*Problems to solve*.
1 - Output the rows verbatim from their first line through the line containing "Action: coord(556,24)", both included, and leave out the pictures.
2 - Can you go on with the piece about commonly faked foods, starting right after its last sentence?

*Passage shown*.
────

Like any profitable trade, the food industry is well-versed in bait-and-switch tactics.

Large food processors, distributors, and conglomerates are constantly looking for ways to cut costs, and unfortunately for consumers, one of the quickest methods is also the sneakiest: swapping genuine articles for artificial, highly processed, or inferior ingredients that mimic the real thing—with a result that’s more Frankenstein-like, and less farm-to-table.

If you want to avoid being shortchanged by products that allege to be something they really aren’t, then you need to equip yourself with some #KnowledgeDarts. Look out for these foods that are easily (and often commonly) faked—and find out how to spot whether or not you’re eating the real deal.

Pork Bung or Calamari?

Calamari

Two years ago, This American Life documented a farmer visiting a processing plant where boxes labeled “artificial calamari” turned out to be hog’s rectums, and in a side-by-side taste test, none of the show’s producers could tell the difference between pork bung, as it’s known, and true squid. (Doesn’t everything taste the same once it’s been breaded, fried, and dunked in marinara?) Thankfully, the producers never uncovered any instances of pork bung being passed off as real calamari in American restaurants, and USDA representatives have come forward saying they aren’t aware of any products on the U.S. market labeled as “imitation calamari.” So unless you’re eating really cheap calamari somewhere outside the United States, you can probably rest easy. (Photo: stu_spivack/Flickr)

────

*Raw records*.
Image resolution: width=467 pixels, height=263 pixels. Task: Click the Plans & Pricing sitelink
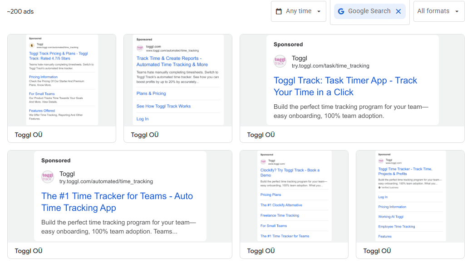(151, 93)
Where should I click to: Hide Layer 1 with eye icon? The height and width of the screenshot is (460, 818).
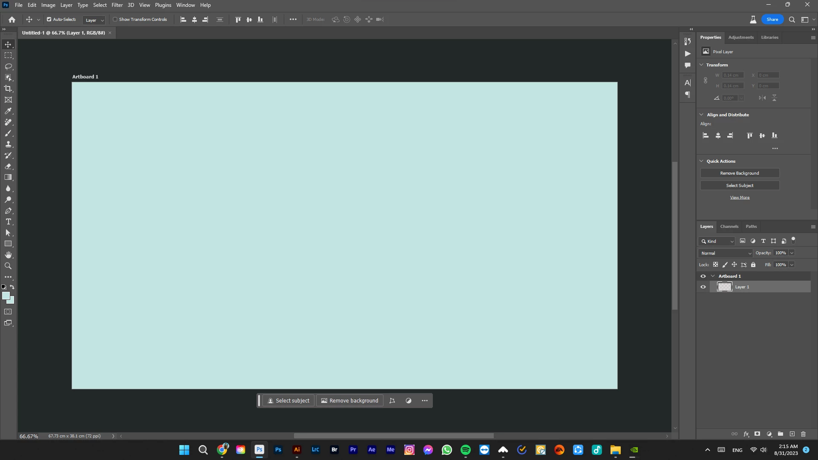[703, 287]
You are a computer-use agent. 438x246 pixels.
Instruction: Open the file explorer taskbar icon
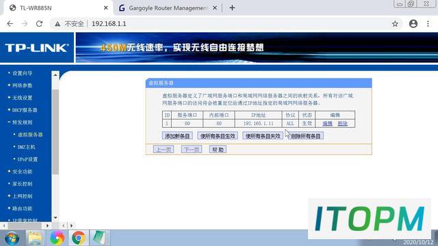[36, 238]
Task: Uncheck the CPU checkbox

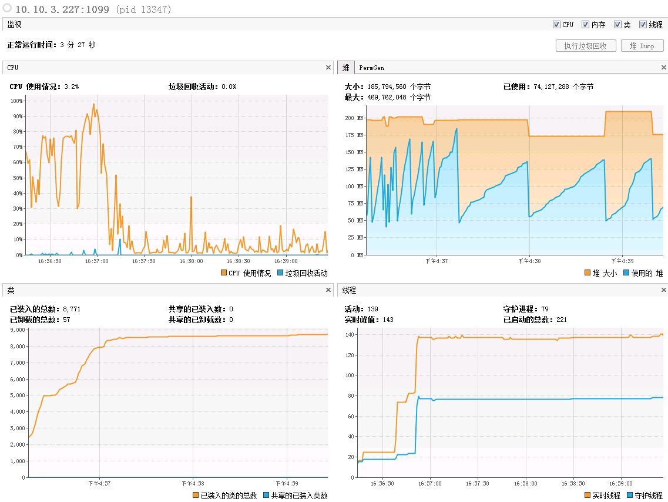Action: coord(556,24)
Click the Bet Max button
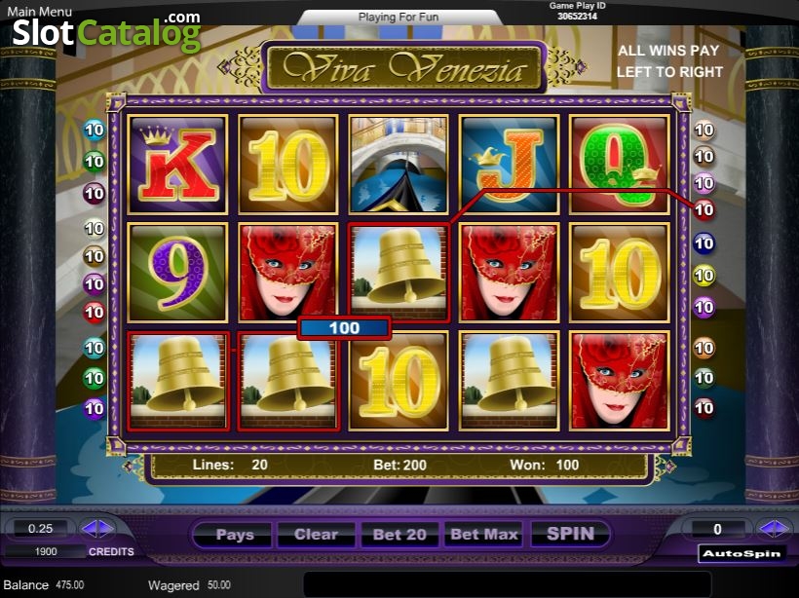799x598 pixels. [x=483, y=535]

────

*Expected results*.
1 -
Image resolution: width=467 pixels, height=263 pixels. Task: Click the Plans & Pricing sitelink
(151, 93)
Where should I click to: Hide Layer 1 with eye icon? The height and width of the screenshot is (460, 818).
[703, 287]
You are a computer-use agent. 438x246 pixels.
Instruction: Open the file explorer taskbar icon
[36, 238]
Task: Uncheck the CPU checkbox

Action: coord(556,24)

2 -
Whitefish or Crab?

Californiaroll

A California roll is purported to be avocado, cucumber, sesame, and crab. But order one at any run-of-the-mill sushi joint today, and you’re more likely to get a cheap variation made with crab sticks—imitation crab meat made by pulverizing white fish such as pollack and binding it with egg whites, wheat starch, and hydrolyzed soy. The resultant fish mush is shaped into sticks, while its exterior is dyed to resemble the meat of actual crab legs. That solid seafood mass with a day-glo red exterior? It’s a dead giveaway. (Photo: Samson Loo/Flickr)

Horseradish or Wasabi?

Wasabi

While we’re on the subject of sushi, we’ve got more bleak news to share with you: More than 90 percent of the “wasabi” you get in Japanese restaurants doesn’t actually contain a trace of wasabi. Real wasabi is a rhizome that’s prized for both its roots and stalks, costs around $75 per pound, and is a highly perishable product that’s usually grated to order. Let’s just call a spade a spade—what you’re really eating is dried horseradish and mustard flour with a hefty dose of green dye. (Photo: Half Moon Bay Wasabi)

Tapenade or Truffle Oil?

Truffleoil

If it sounds too good to be true, they say, then it probably is. Too bad chefs didn’t apply that logic to truffle oil when it exploded onto the culinary scene in the 1990s. Can the exquisite perfume of the white truffle, which can easily command as much as a dollar per gram, truly be captured in an 8-ounce oil that costs less than $10? Not a chance. That truffle oil in your basket of fries is probably made with lab-synthesized 2,4-dithiapentane, a petroleum-based chemical compound that’s naturally present in real truffles. Or, if they really take you for a fool, olive tapenade will do the trick. (Photo: thesilverchef/Instagram)


Corn Syrup or Maple?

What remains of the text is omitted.